Modal Collapse & Classical Simplicity Revisited

Question #31: On “Modal Collapse” Directly (revisiting this question from another angle)… So, the question from this angle goes, In light of the ‘modal collapse’ argument, how do we preserve God’s real freedom and the contingency of creation and redemption, while simultaneously affirming the classical doctrine of divine simplicity?

The “modal collapse” argument posits that if God is utterly simple–having no composition or unrealized potential–then every action or effect God wills must be necessary rather than contingent, effectively eliminating the distinction between necessity and possibility. In other words, if God’s act is one and identical to His essence, and God exists necessarily, then the world (or any divine act) also appears to exist necessarily, undercutting God’s free choice and creation’s contingency. Yet classical Catholic theology (e.g., Aquinas, the later scholastics, and contemporary Thomists) insists that we can affirm real contingency in creation while preserving divine simplicity.

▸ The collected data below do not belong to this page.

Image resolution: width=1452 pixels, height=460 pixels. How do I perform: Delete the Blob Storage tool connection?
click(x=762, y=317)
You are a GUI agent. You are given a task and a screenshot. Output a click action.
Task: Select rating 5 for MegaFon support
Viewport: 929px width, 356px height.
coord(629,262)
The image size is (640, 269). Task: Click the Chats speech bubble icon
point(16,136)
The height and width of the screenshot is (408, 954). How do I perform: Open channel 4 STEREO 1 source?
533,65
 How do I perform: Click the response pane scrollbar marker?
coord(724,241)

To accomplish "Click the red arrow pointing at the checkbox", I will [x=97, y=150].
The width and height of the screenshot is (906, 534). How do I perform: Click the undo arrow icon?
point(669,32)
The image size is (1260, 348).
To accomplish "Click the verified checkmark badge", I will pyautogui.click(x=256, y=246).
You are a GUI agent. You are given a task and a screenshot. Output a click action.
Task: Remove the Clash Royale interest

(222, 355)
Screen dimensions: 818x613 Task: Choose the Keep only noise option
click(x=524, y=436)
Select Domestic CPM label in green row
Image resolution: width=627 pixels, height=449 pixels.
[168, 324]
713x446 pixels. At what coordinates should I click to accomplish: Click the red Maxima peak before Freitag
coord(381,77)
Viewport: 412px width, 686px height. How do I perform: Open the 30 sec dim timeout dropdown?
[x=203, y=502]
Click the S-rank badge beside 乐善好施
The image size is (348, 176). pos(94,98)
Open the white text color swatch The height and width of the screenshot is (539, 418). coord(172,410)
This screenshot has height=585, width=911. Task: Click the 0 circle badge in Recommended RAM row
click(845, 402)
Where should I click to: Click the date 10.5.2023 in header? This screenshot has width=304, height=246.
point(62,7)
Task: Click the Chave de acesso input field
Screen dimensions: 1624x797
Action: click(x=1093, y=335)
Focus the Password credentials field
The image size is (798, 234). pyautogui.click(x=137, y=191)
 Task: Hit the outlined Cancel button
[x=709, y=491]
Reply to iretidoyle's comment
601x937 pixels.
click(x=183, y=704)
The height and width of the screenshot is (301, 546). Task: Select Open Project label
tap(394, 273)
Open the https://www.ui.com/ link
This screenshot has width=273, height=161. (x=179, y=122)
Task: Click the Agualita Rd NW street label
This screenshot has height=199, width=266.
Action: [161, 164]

1. Eternal, Simple Act vs. Temporal Contingency

The first key is distinguishing where any “change” or contingency is located. From God’s viewpoint, He performs no sequential steps or internal deliberations; He is simple act (actus purus), with a single, indivisible act of willing. But on the creature’s side, real contingency obtains: the universe does not have to exist, and its existence is fully reliant on God’s sovereign choice. Because there is no “before and after” in God, the difference between “God creating” and “God not creating” pertains to creation’s dependence, not an unrealized potential inside God.

2. No Internal Necessity to God’s Creative Decree (no internal or external antecedents)

God’s timeless decree to create (or redeem) does not arise from any inner compulsion. If God had willed otherwise, there would be no contradiction in God’s essence–He would still be ipse actus, fully actualized, and lacking nothing. That the world exists at all is thus a free consequence of His single, eternal will. The “necessity” is purely internal to God’s essence (He must be God, and no external cause can force Him), while the specific content of creation flows from an uncoerced decision.

3. Distinguishing Necessity-of-Being vs. Contingency-of-Effect

Classical theologians make a careful distinction between God’s necessary existence and the contingent order He originates. God exists necessarily–He cannot not exist–but what He wills is freely chosen. Creation is not an extension of God’s essence but rather a free effect; it reflects God’s limitless omnipotence, not a “part” or “emanation” from God. Hence, no “modal collapse” ensues.

4. Affirmation of Contingent History

The Church also teaches that salvation history–Incarnation, redemption, covenants–is contingent. Christ came “in the fullness of time” (Gal 4:4), showing that God’s plan is freely given, not mandatory. None of these events “had” to occur to complete God; they arise from His love.

By placing necessity in the domain of God’s immutable being and contingency in the realm of created outcomes, Catholic theology avoids equating God’s simple nature with a necessity that invalidates divine freedom. The world’s contingency underscores God’s boundless freedom rather than threatening divine simplicity. Thus, no genuine “modal collapse” occurs: God remains purely actual and free, while creation and redemption remain contingent, unforced gifts of His sovereign will.